Жанровую специфичность творчества П. часто усматривают в «очерковости» его произведений, хотя многообразие его поэтических форм — от новеллистически сжатых миниатюр до автобиографической эпопеи — отнюдь не покрывается обычным представлением об очерке. Но с очерком роднит П. особое отношение к материалу, его «фактичность», почти научная точность, хотя и поэтически выраженная. Произведения П., как правило, лишены обычного сюжетного строения беллетристических жанров; повествование, развертывающееся от реального авторского лица, движется скачкообразно, с перебоями и отступлениями от главной темы. Наиболее характерный композиционный принцип П. — это принцип ритмического возвращения центрального художественного образа или ряда образов, при к-ром постепенно раскрывается заключенный в этих образах идейный смысл произведения (так, на возвращении каждый раз по-новому осмысляемого образа «корня жизни» построена повесть «Жень-Шень»).

При необычайной конкретности и почти натуралистичности в воспроизведении действительности П. отбирает только внутренне значимые явления, призванные осмыслить некий обобщающий тезис. И внешне натуралистический

рассказ (как напр. рассказ о натаске собак) приобретает широкое внутреннее содержание, выходящее далеко за рамки данной фабулы, хотя и не поддающееся абстрактному отвлечению от непосредственной материи произведения.

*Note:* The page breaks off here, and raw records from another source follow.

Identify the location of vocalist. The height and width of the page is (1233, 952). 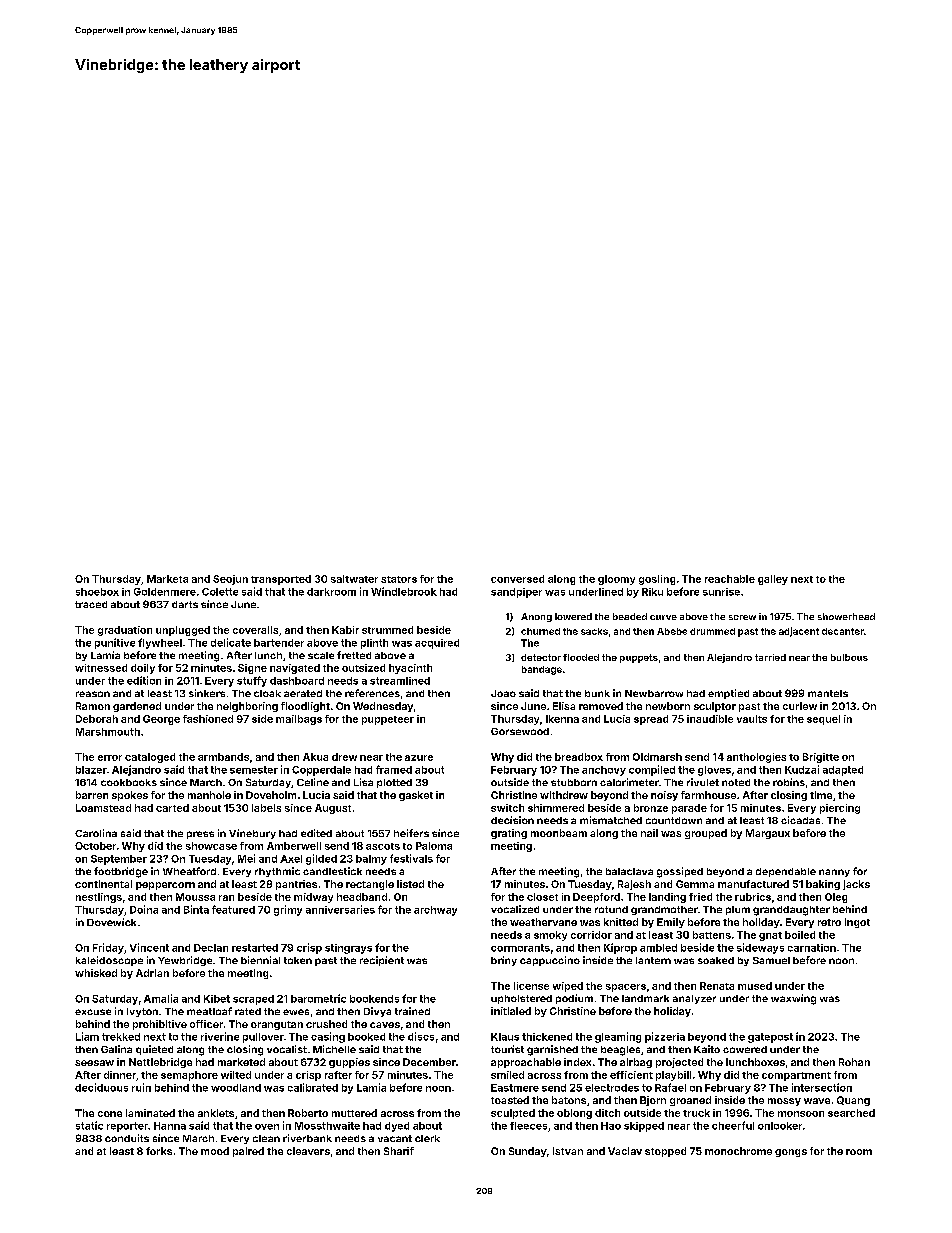
(287, 1049).
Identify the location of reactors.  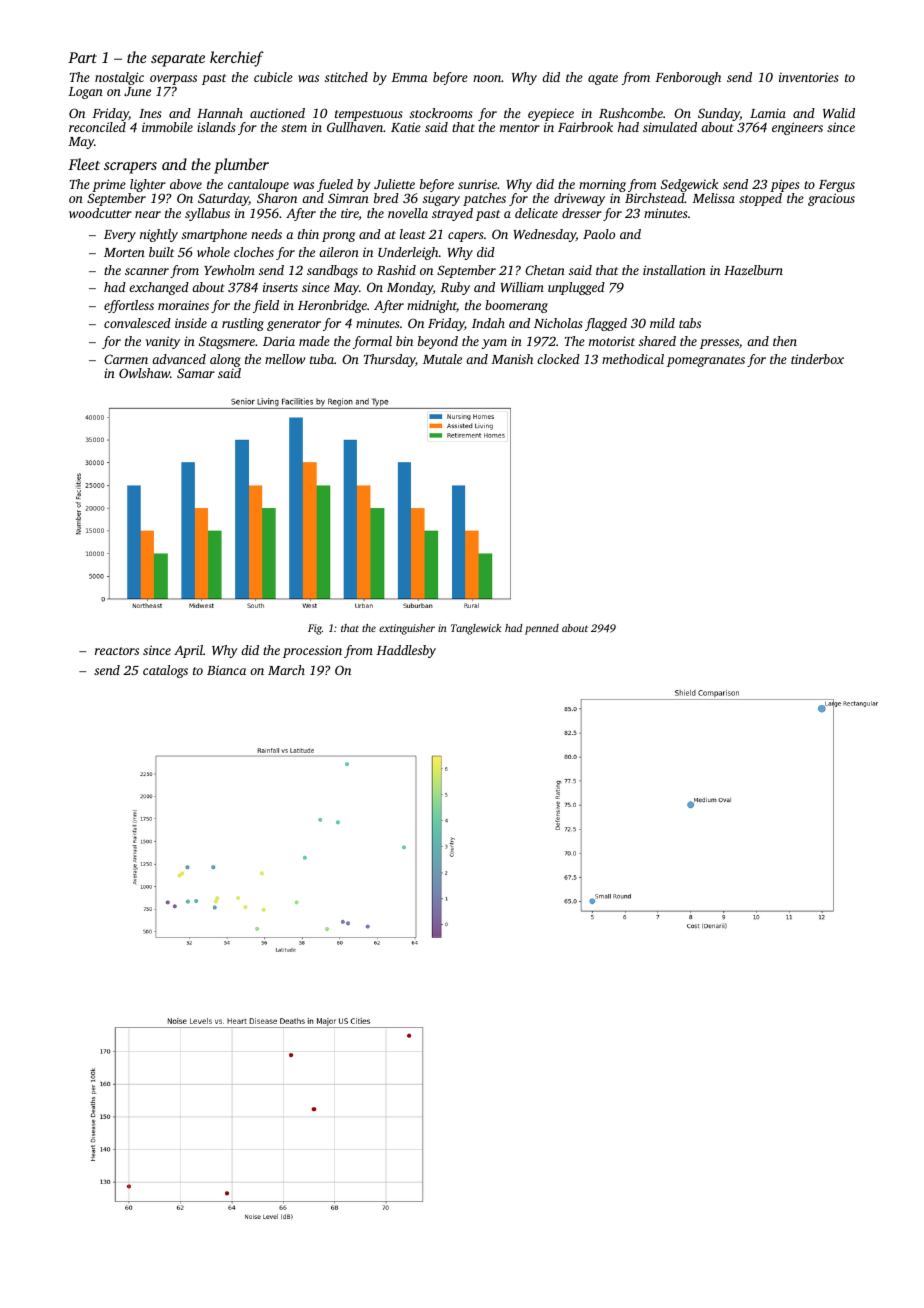
(117, 651).
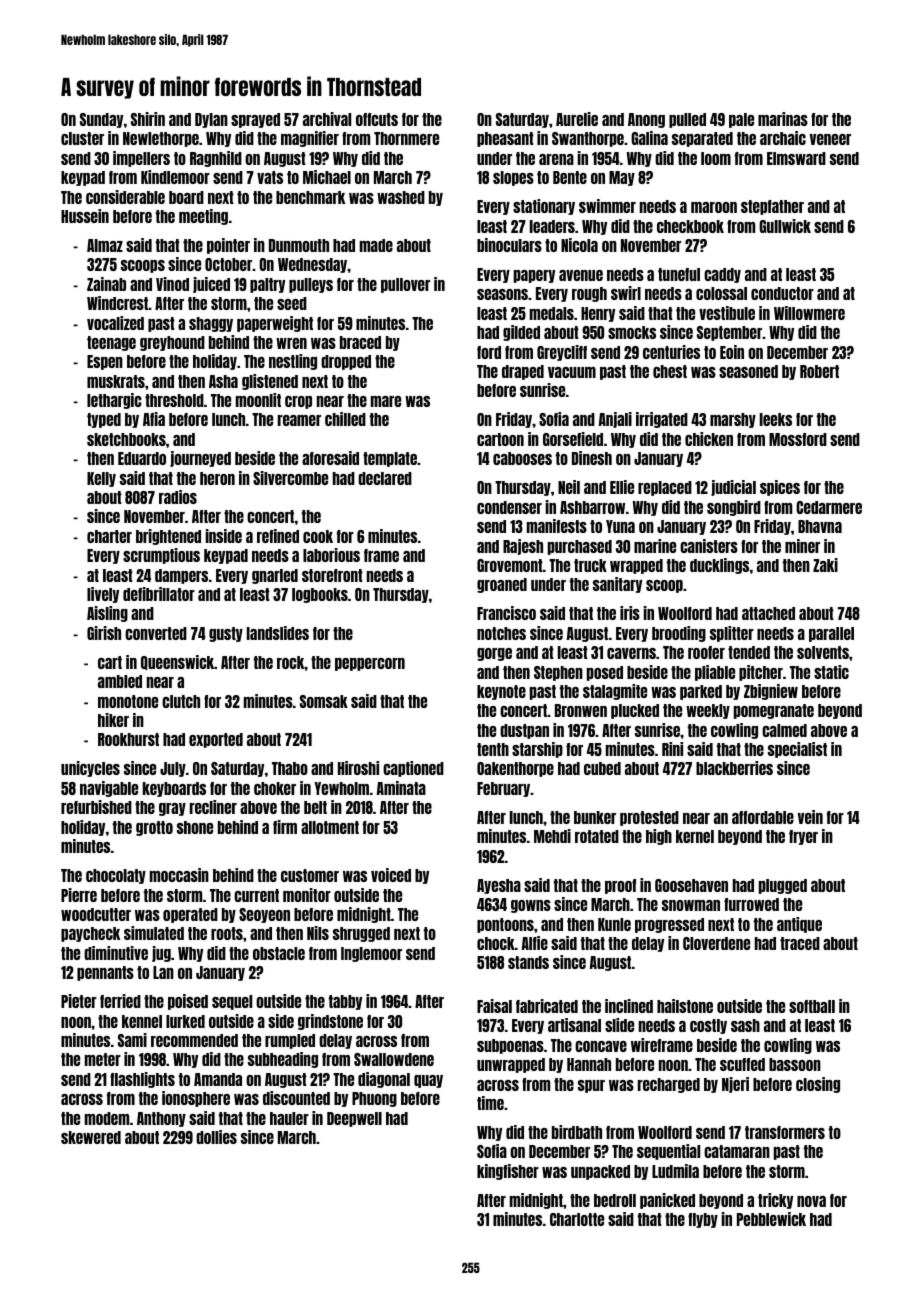  Describe the element at coordinates (662, 420) in the screenshot. I see `irrigated` at that location.
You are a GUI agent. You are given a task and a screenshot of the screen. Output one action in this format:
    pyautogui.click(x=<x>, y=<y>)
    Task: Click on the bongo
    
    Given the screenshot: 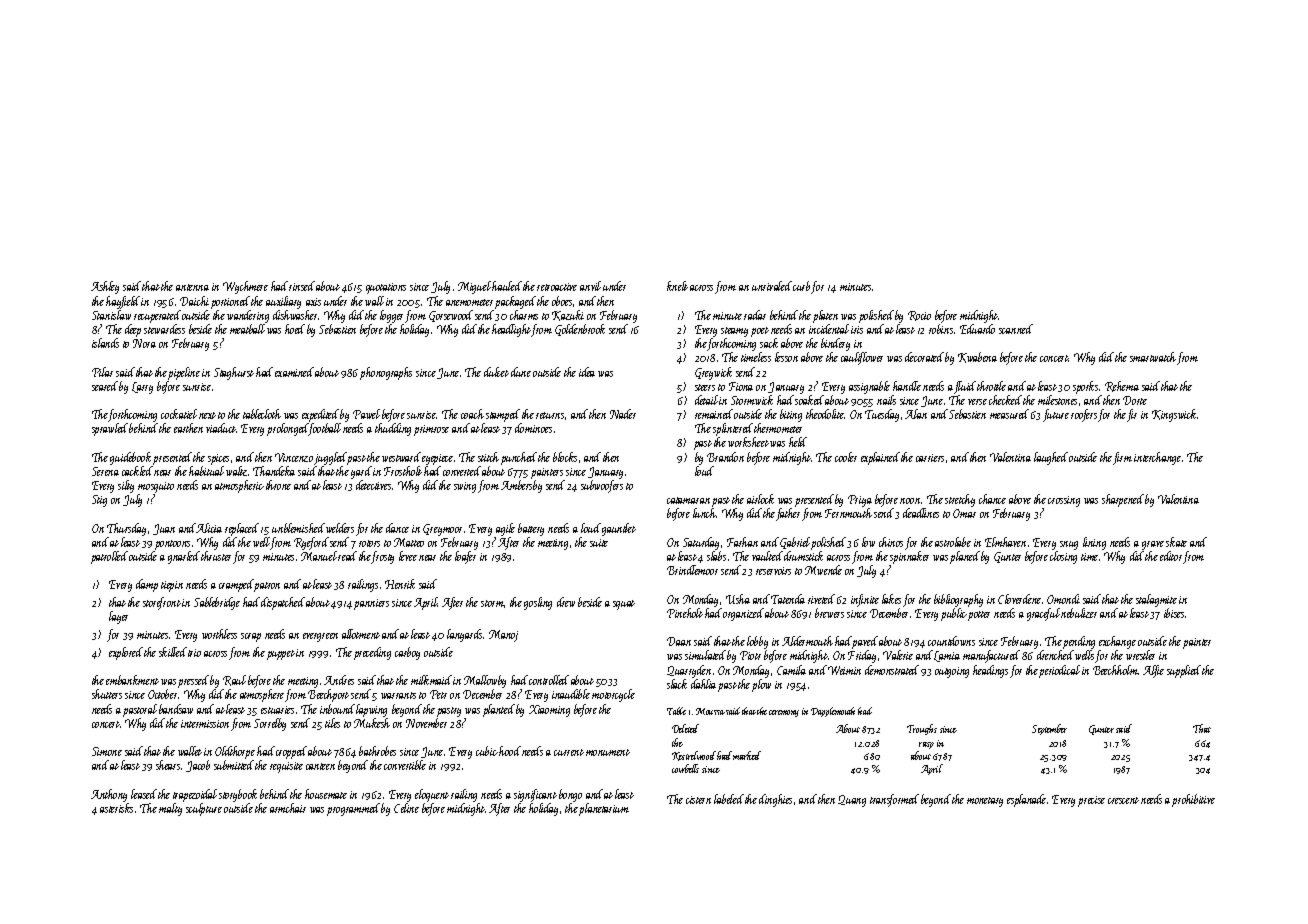 What is the action you would take?
    pyautogui.click(x=570, y=795)
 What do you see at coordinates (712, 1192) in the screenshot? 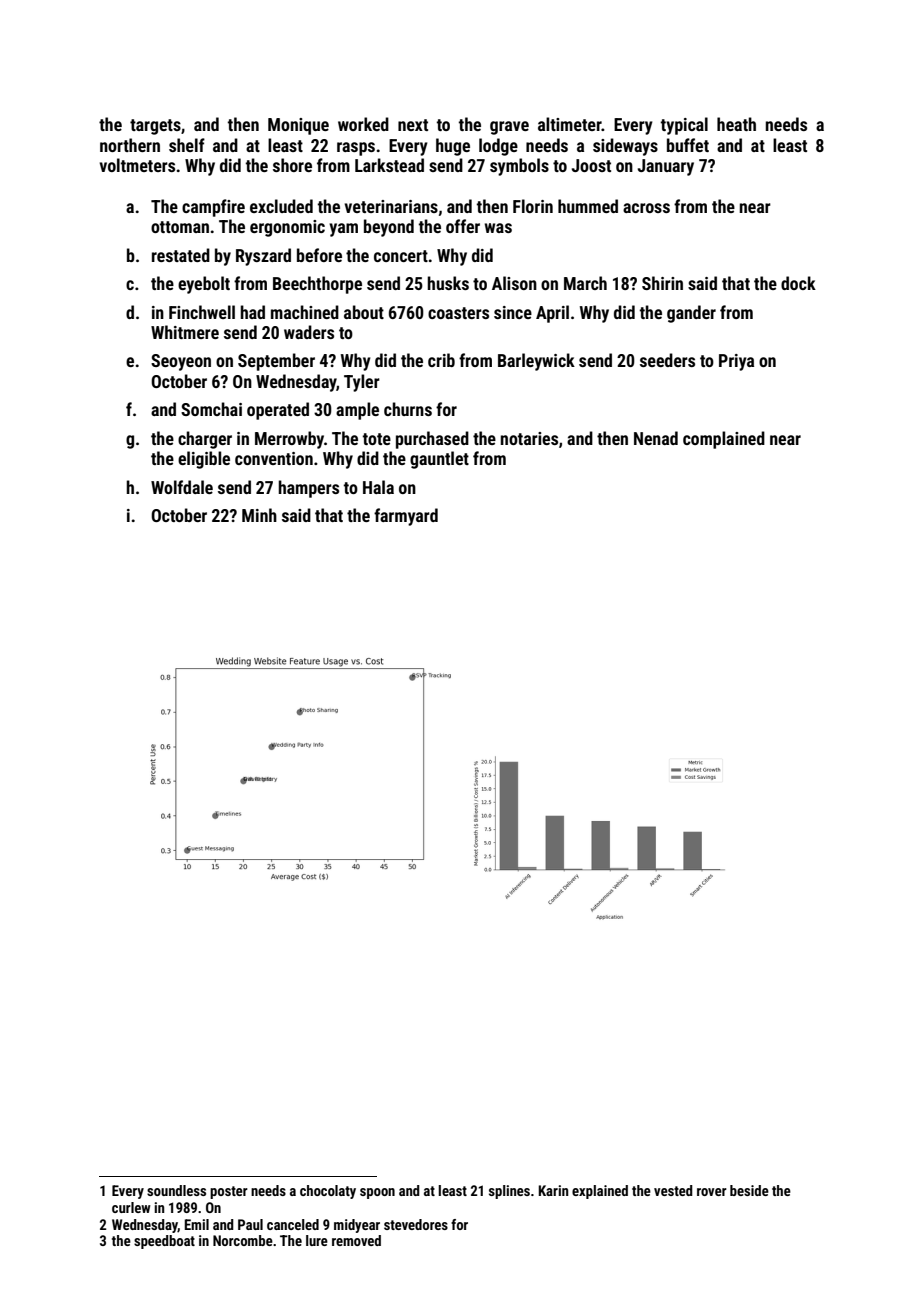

Именно в этом одноприродность пришвинского творчества с народной притчей (но без ее дидактики) или с поэтическим мифом (без его религиозно-мистериальной окраски).

Очерково-действенной направленностью объясняются особенности поэтического языка Пришвина, стремящегося «силу слова довести до очевидности физической силы». Секрет языкового мастерства П. — в необычайной простоте и точности словоупотребления, в максимальной сжатости и прозрачности синтаксиса. П. ориентируется в своей стилистической работе на живую, разговорную «народную» речь, к-рая важна ему не как материал для орнаментально-сказовой игры диалектизмами, а как богатейший источник метких и выразительных по своей внутренней содержательности местных выражений. Чуждая какой бы то ни было метафорически-описательной пышности, проза Пришвина пользуется чрезвычайно экономными образными средствами. Он стремится к максимальной адэкватности словесного «изображения» изображаемому объекту.

Высокая культура поэтической речи П., ее простота и точность, соединенные с красочностью и выразительностью, являются одним из наиболее ценных достижений в современной советской лит-ре. Высокую оценку получило творчество П. у М. Горького.